**HOW TO COMPLETE THIS TASK**
Output only the lines below that start at the line containing "Click 'less' link under armv6 warning" and end at the line containing "Show more ribbon", with both ends kept.

**DATA RECORDS**
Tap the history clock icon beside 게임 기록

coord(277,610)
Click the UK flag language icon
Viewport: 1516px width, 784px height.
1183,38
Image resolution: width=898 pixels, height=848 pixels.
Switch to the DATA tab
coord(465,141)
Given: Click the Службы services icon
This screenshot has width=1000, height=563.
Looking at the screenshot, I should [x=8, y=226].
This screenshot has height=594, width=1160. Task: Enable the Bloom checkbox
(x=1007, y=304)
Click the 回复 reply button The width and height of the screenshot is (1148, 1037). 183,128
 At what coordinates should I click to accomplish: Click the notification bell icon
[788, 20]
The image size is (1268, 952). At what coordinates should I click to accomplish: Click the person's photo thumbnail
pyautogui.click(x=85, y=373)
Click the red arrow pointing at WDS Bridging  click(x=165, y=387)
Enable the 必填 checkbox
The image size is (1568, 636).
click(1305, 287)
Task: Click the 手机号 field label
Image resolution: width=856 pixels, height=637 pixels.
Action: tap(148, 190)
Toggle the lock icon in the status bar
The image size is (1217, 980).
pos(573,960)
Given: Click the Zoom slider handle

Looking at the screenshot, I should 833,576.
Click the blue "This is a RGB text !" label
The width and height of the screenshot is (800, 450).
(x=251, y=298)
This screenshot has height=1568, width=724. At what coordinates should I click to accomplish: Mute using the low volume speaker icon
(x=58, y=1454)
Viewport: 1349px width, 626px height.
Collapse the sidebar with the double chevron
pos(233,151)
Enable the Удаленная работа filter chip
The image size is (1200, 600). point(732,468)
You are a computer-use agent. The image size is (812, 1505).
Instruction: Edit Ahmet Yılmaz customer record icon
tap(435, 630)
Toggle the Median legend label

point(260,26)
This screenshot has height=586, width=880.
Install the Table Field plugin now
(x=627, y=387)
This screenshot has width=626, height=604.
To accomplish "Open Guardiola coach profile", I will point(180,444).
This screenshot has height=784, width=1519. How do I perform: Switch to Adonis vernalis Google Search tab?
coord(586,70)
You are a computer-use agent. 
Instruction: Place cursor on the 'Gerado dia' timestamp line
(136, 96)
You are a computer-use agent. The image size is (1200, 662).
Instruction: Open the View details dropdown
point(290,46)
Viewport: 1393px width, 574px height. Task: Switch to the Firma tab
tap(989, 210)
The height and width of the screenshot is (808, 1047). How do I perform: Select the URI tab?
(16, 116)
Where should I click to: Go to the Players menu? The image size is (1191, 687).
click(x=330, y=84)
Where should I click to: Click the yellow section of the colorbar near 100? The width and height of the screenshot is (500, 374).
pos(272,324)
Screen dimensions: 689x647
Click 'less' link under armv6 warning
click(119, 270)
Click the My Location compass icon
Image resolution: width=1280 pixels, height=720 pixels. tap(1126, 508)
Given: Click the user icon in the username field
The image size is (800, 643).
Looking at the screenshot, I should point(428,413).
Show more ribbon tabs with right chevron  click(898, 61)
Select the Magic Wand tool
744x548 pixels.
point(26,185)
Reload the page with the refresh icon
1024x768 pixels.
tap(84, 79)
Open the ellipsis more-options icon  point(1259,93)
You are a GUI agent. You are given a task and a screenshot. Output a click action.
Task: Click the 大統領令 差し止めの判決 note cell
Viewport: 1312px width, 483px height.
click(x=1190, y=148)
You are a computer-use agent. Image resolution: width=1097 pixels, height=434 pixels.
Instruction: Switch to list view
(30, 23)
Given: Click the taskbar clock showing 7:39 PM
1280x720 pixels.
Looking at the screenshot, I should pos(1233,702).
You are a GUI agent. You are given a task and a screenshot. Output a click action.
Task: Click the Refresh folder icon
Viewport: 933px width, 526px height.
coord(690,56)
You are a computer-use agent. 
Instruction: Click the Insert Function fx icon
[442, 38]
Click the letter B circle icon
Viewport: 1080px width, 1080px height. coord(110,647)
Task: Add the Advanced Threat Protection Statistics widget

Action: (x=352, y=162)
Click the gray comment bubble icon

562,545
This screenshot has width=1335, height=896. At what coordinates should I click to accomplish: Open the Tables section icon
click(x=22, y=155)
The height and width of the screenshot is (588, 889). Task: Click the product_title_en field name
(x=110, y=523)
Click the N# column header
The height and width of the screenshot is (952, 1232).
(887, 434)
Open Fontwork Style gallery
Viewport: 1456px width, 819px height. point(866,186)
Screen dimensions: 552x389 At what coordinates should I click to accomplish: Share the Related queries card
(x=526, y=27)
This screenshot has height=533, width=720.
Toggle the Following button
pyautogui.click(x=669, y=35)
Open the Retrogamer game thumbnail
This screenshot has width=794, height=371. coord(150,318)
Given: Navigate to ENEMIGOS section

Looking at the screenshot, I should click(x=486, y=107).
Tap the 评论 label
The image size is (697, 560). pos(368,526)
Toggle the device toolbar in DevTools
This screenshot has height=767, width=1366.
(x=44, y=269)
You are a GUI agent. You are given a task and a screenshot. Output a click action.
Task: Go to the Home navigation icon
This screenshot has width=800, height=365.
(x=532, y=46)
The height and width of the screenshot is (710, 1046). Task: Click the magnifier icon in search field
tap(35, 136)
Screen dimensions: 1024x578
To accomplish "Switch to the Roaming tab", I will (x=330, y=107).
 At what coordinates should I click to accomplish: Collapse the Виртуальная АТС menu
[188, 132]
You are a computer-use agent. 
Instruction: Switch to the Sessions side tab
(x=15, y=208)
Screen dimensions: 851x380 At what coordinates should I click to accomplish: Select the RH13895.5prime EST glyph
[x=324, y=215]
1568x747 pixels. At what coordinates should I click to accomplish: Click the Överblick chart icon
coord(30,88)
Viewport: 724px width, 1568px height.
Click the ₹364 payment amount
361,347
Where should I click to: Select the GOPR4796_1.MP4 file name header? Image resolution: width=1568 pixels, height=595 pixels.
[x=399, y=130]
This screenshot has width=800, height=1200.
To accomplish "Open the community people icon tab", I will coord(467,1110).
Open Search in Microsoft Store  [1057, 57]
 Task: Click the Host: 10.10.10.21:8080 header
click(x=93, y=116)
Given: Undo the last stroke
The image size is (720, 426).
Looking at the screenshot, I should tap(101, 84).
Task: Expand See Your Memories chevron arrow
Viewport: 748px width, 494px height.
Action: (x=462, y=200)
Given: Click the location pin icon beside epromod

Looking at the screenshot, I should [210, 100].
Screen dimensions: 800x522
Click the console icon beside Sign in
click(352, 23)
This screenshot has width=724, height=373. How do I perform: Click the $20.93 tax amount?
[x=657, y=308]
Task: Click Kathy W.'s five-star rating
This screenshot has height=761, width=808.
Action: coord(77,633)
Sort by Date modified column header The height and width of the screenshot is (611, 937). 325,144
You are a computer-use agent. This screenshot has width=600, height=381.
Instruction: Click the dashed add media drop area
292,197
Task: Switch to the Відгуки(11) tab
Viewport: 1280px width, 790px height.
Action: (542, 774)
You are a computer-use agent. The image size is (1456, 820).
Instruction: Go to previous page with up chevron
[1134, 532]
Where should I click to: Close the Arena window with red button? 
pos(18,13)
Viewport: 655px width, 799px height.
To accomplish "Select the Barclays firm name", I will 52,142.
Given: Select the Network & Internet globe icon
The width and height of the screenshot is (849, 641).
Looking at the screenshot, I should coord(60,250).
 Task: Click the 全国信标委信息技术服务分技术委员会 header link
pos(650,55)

**SOLUTION FOR THIS TASK**
Click 'less' link under armv6 warning
click(119, 270)
Click the My Location compass icon
Image resolution: width=1280 pixels, height=720 pixels. tap(1126, 508)
Given: Click the user icon in the username field
The image size is (800, 643).
Looking at the screenshot, I should point(428,413).
Show more ribbon tabs with right chevron  click(898, 61)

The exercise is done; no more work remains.